Polish stocks rose 1.1 percent, extending Monday's 3.5 percent gains to a three-month high after Poland dodged a credit downgrade to junk status from S&P Global on Friday. Turkish stocks rallied 1.4 percent and Prague shares rose 0.9 percent.
Earlier in Asia, South Korean stocks closed up 1.35 percent at two-week highs. Scandal-hit President Park Geun-hye said she would accept the result of an impeachment vote this week.
Taiwan stocks rose almost 1 percent and Hong Kong shares climbed 0.75 percent on the second day of the Shenzhen-Hong Kong stocks link.
But Chinese mainland stocks fell further in the wake of scathing comments by a securities regulator about "barbaric" takeovers.
With the dollar holding near a three-week low against a basket of currencies, some emerging market currencies made some headway.
The South African rand firmed 0.7 percent although third-quarter economic growth was below forecast at 0.2 percent.
"Today's data highlight that the South African economy remains extremely weak," John Ashbourne, Africa economist at Capital Economics, said in a note, suggesting interest rates will be left unchanged rather than hiked.
Christensen said the rand could still be benefiting from the fact that ratings agency S&P Global held off downgrading South Africa's sovereign debt to junk on Friday. "Half the market thought they would lose its investment grade rating, so that is giving the currency some tailwind. But that's not to say they are off the hook."
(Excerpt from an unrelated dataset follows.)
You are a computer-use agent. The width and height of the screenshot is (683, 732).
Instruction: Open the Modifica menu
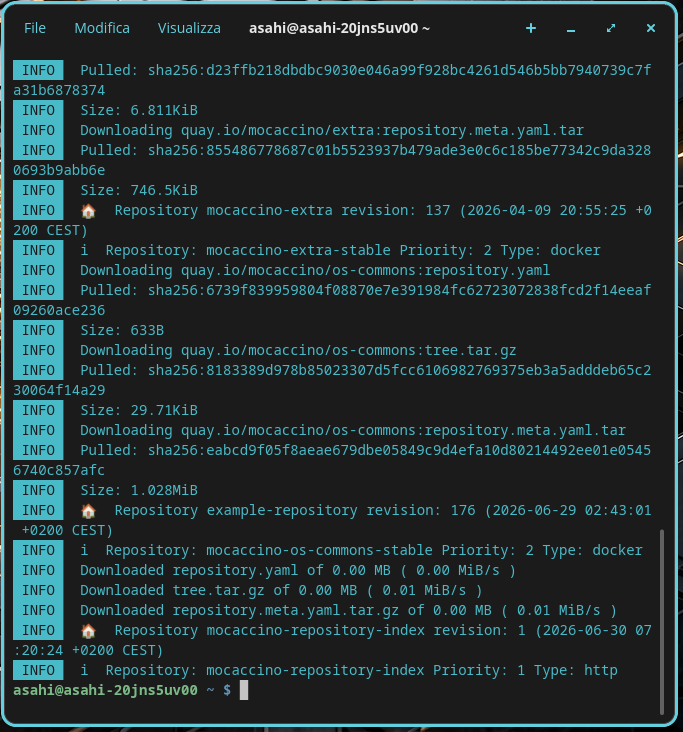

The Turkish lira also strengthened 0.3 percent from recent record lows, although the central bank warned that currency weakness could drive up prices and push the bank off its targets in the first quarter of next year.
China's yuan hit a near three-week high as the central bank set its daily guidance rate firmer than some investors had expected.
The Polish zloty and Hungarian forint weakened a touch against the euro. Hungary's economic growth slowed to an annual 2.2 percent in the third quarter, but this was better than a 2 percent first estimate.